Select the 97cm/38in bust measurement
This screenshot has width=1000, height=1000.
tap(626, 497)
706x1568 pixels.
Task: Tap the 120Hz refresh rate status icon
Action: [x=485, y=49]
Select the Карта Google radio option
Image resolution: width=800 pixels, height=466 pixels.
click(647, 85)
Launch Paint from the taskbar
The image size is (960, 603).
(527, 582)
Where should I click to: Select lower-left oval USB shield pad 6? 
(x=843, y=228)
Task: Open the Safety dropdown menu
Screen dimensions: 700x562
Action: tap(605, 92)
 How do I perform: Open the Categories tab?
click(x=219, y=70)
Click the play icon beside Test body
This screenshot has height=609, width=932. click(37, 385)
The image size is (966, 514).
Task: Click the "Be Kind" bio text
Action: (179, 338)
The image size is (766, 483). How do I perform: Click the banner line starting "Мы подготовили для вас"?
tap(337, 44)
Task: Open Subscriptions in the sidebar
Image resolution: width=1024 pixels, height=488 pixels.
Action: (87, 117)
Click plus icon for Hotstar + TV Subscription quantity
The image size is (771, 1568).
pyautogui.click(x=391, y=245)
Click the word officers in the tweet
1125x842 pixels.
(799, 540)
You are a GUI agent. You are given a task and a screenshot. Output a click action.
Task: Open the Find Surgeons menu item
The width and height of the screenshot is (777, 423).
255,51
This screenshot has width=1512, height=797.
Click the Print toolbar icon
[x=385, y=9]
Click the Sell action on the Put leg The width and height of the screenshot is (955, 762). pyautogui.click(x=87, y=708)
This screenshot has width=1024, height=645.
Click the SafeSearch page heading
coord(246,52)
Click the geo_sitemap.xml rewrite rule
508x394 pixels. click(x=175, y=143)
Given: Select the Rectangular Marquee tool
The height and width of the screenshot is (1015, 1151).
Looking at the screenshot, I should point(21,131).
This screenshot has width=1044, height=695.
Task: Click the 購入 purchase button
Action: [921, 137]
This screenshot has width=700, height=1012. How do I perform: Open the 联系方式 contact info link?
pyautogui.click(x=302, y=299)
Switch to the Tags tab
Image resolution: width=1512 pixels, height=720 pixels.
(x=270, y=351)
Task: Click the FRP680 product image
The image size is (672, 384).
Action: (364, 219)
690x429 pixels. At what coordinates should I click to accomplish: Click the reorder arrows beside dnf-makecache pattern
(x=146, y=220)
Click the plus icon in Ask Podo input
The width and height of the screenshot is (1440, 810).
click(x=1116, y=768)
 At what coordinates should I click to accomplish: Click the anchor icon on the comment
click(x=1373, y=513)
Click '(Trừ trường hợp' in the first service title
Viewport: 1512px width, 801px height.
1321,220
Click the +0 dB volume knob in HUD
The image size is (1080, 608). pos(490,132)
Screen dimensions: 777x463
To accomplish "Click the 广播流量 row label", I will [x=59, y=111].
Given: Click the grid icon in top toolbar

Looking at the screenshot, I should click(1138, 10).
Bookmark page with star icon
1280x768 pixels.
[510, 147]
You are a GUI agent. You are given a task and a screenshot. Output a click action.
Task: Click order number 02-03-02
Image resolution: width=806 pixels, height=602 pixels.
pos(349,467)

* EXERCISE DIRECTIONS
Every line above that holds the string "menu" should be copied out.

* OUTPUT FOR THIS TASK
Task: Open the Safety dropdown menu
Task: Open the Find Surgeons menu item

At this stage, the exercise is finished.